Let’s say that you have been assigned a new load. You should establish a couple of things up front to keep things peaceful. First, you set the scheduling, not the dispatch worker. You’re the one who has to fight the weather, traffic and everything on top of it. You have the driving experience, and you know how to get it going. Most likely, this dispatch worker has never even worked in trucking, which can cause a lot of problems if you let them set the scheduling. You should be the one to establish the schedule for delivery. The dispatch worker will most likely try to dictate where and when you have to be. However, you can look at him and say, “I will do my best.” Never make a promise to the dispatch worker because it will come back to haunt you. You can encounter many uncontrollable variables during the trip, and you want to leave plenty of wiggle room to ensure that you can deliver the load on time.

Manage Your Dispatcher: Get the Details of the Trip before Departure

Before you ever take off, you should have the details of the trip fully prepared. For example, take a look at the mileage, propose the schedule for delivery, and present what type of obstacles might arise. You should also get a good understanding of who will take care of what. For example, you want to know who handles the customs papers. Most experienced truckers will tell you that it helps to have these things established right from the beginning. Responding to the words, “It needs to be there by…” you can simply say, “I will do my best to get it there by that time.” In this way, you haven’t made any promises that you will regret later if you fail to deliver it on time.

Manage Your Dispatcher: How to Handle Unrealistic Demands

One of the biggest complaints that come from the truck driving industry is that the dispatcher makes unrealistic demands.

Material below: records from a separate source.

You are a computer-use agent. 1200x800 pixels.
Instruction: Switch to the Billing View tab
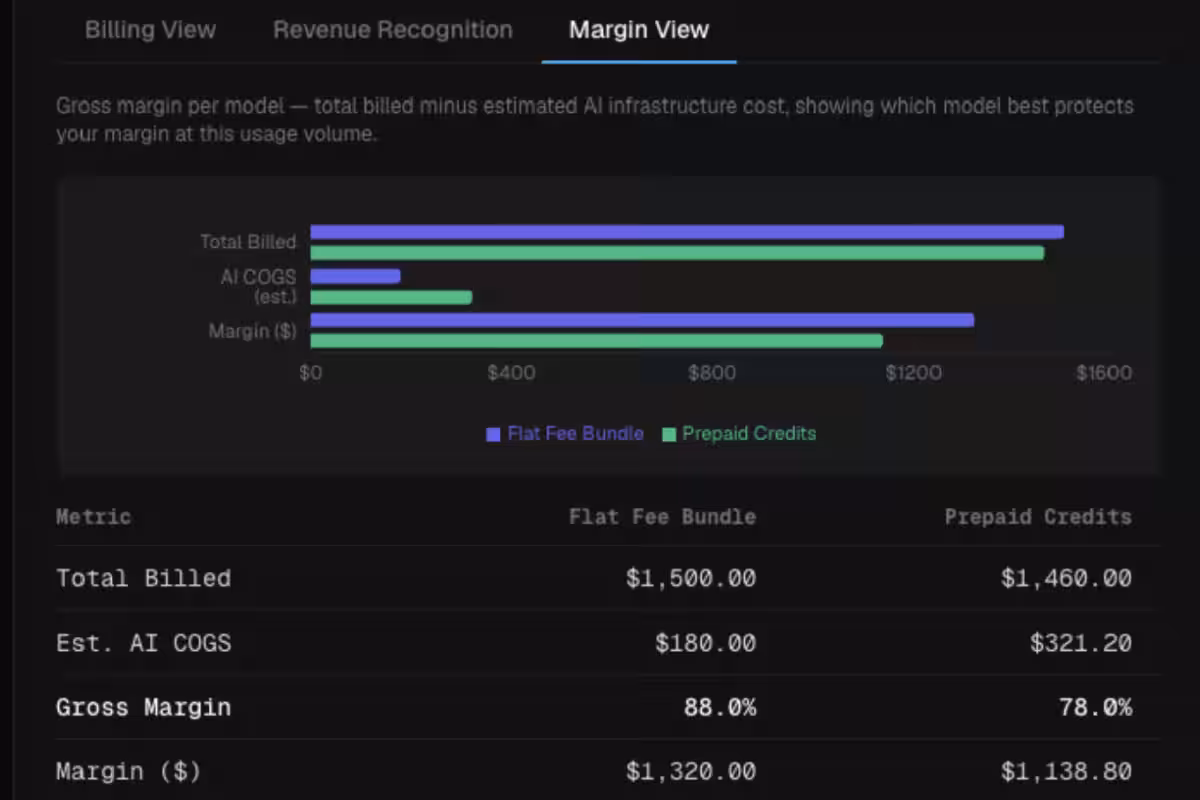(150, 30)
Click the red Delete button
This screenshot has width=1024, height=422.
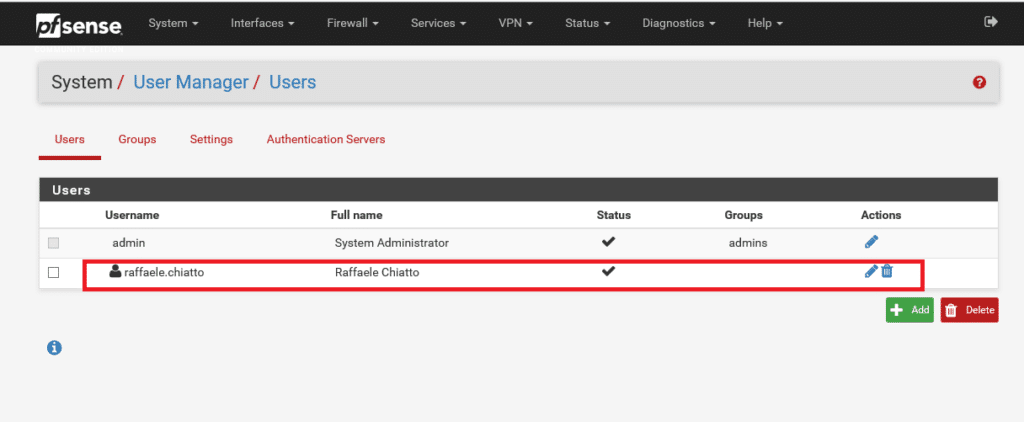pos(969,310)
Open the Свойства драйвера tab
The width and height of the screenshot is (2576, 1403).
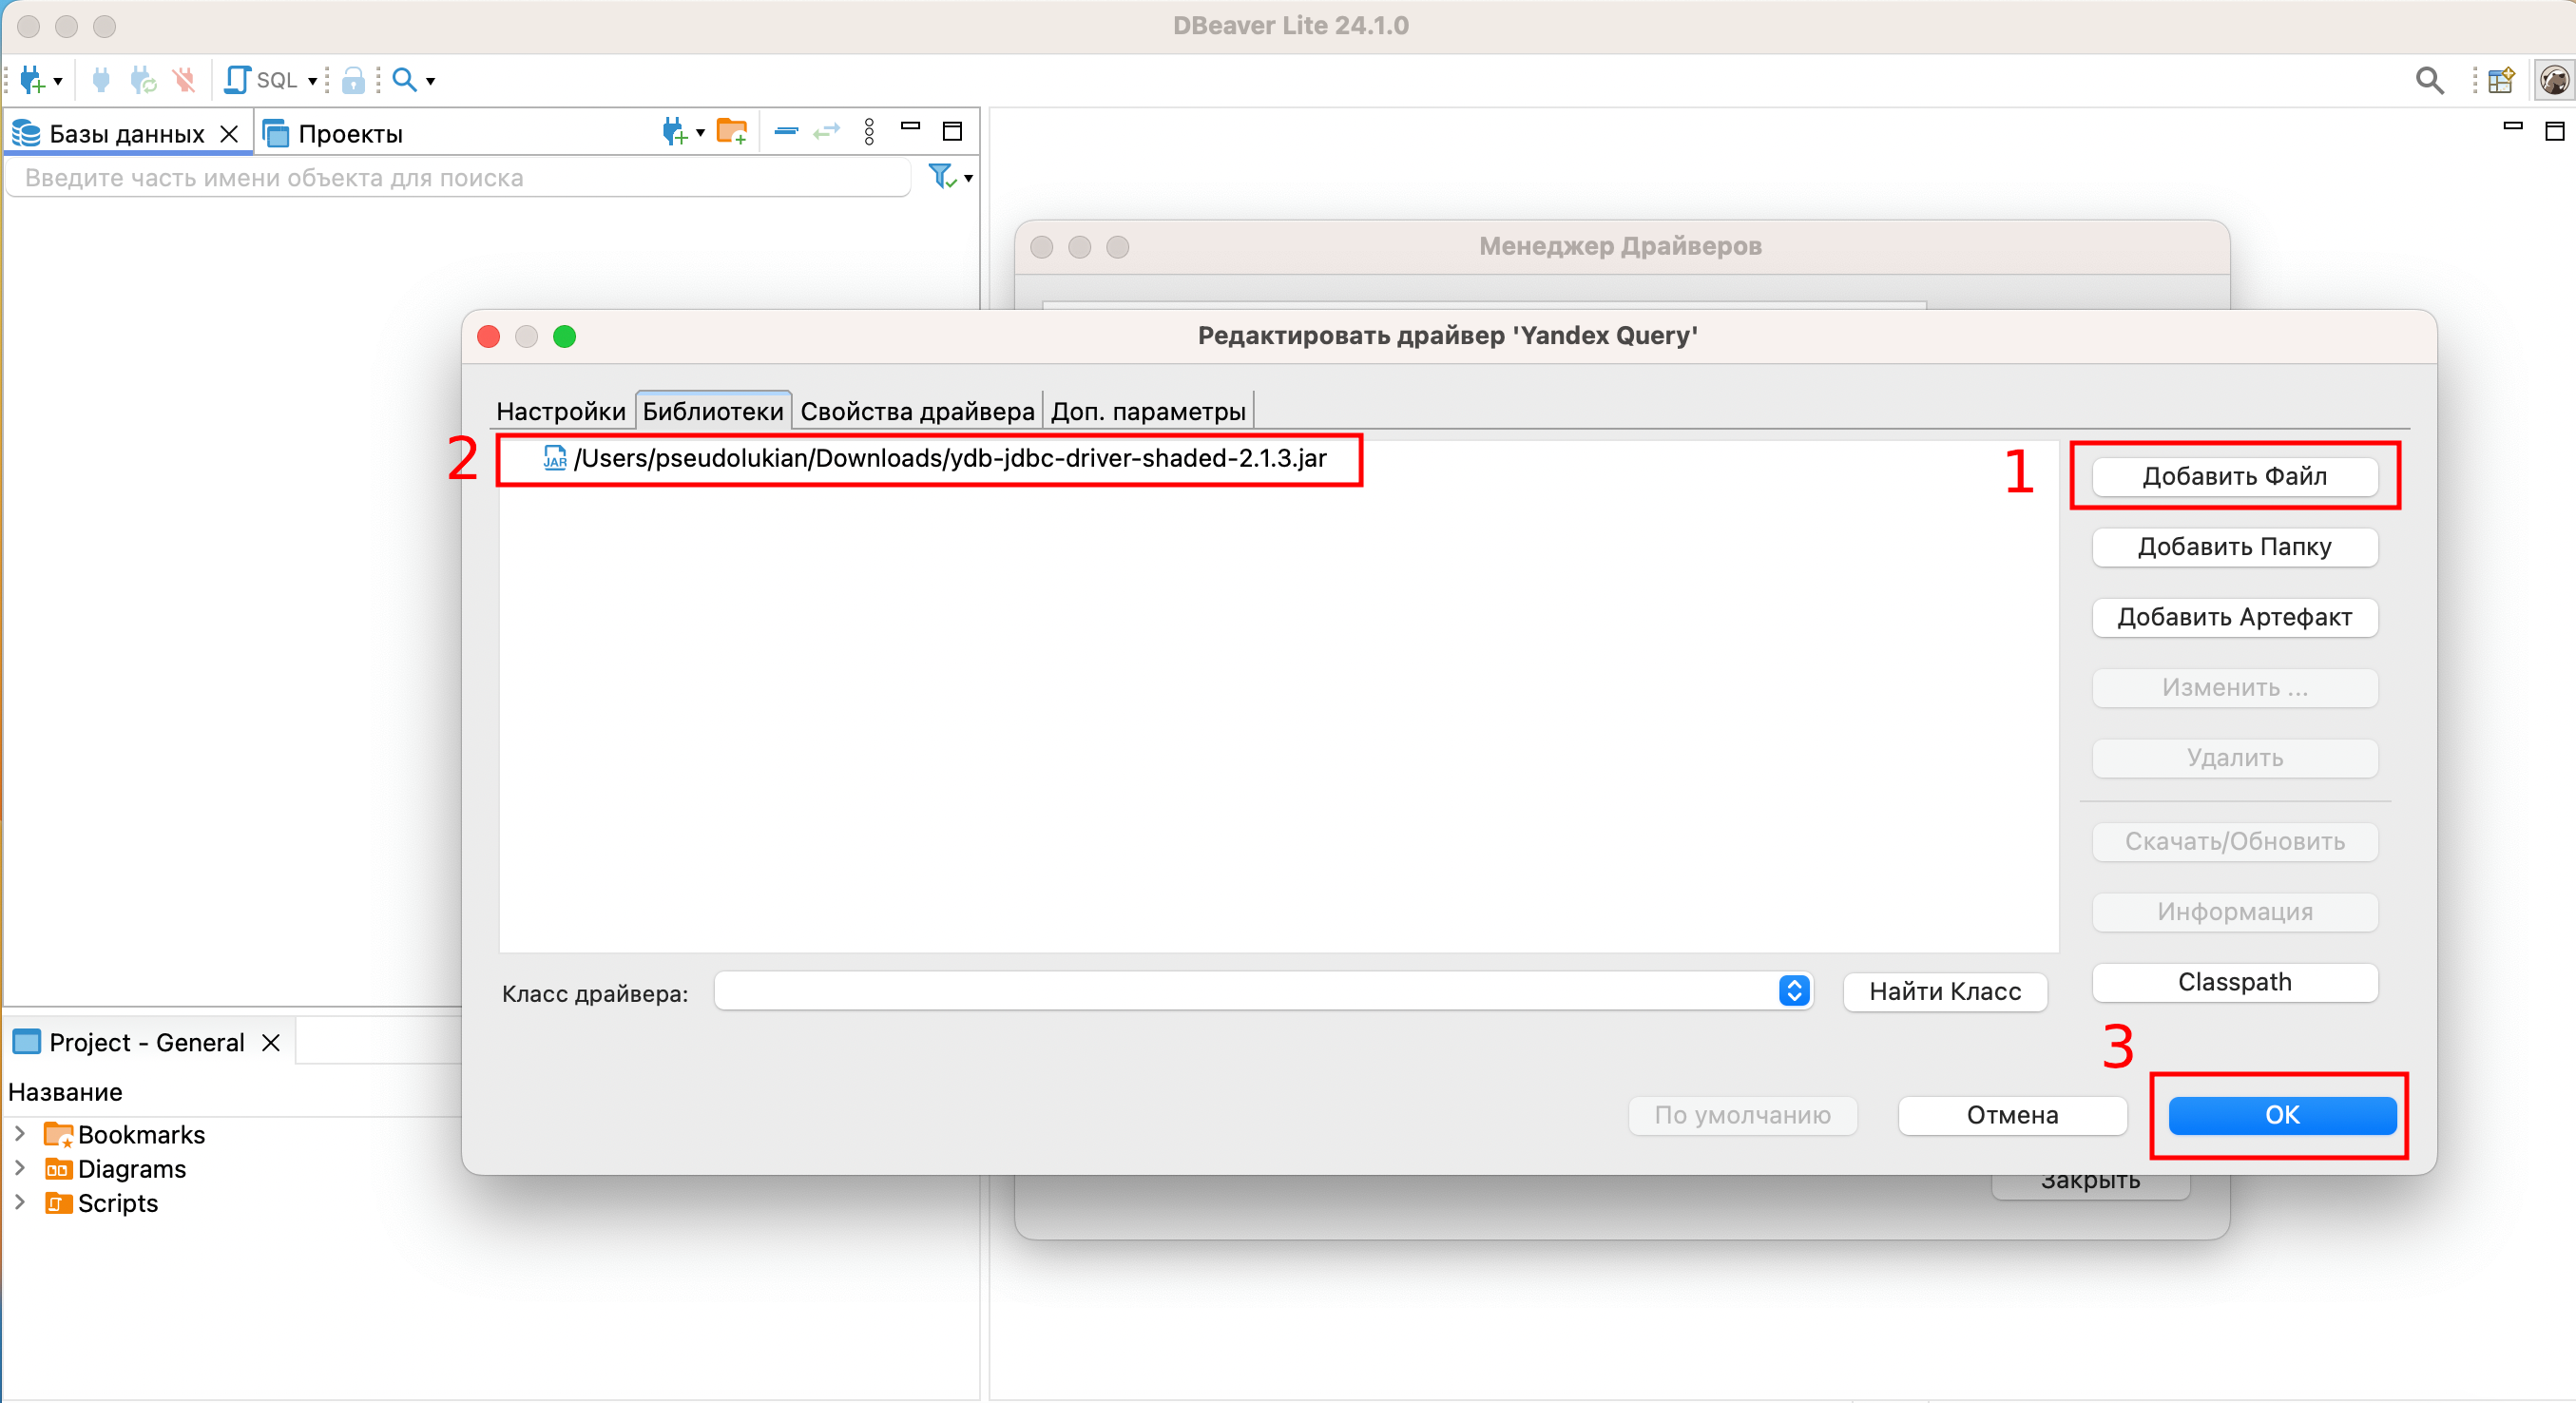[x=916, y=411]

They don’t know enough about trucking to give you a realistic demand because they have never been involved in the industry. As a result, they make crazy big promises to customers and have to follow up with them. This can create some obvious problems, and some of the newer drivers will feel a lot of pressure as a result of this. Let’s say that the dispatch worker refuses to accept the line, “I’ll do my best to deliver on time.”

If they refuse to accept this, ask to speak with the safety supervisor because legally, they cannot risk your life. Having this supervisor around is for ensuring that you don’t get forced into unsafe business practices, and also, this supervisor protects the company from problems like the one outlined. Most likely, the problem will get resolved quickly, and your dispatcher will have a newfound level of respect for you because they will understand not to pressure you like this because you will turn to the safety department.

Whenever you have an unreasonable dispatch worker, the safety department will be your closest ally and friend. They will protect you from these types of abuses. In addition, we recommend that you get this type of conversation in writing. You might respond through email and say that you feel tired and say that you can deliver on time. In this way, you have a written record of what happened. The trucking company could face serious trouble if the site auditor or the scale master were to see the message, and they realized you were being forced on a run despite the dangers.

In the trucking business, you can run across good dispatch workers and poor ones. Sometimes, you will work your hardest to get along with them, and they will still cause problems. However, if they ever try to push you too hard, you can speak with the safety supervisor, and this normally clears up misunderstandings pretty fast.

Keeping a close record of your communications with them is also a good idea, and in most cases, good dispatch workers are a sign that you have a good trucking company. The bad ones don’t always indicate that you have a good company.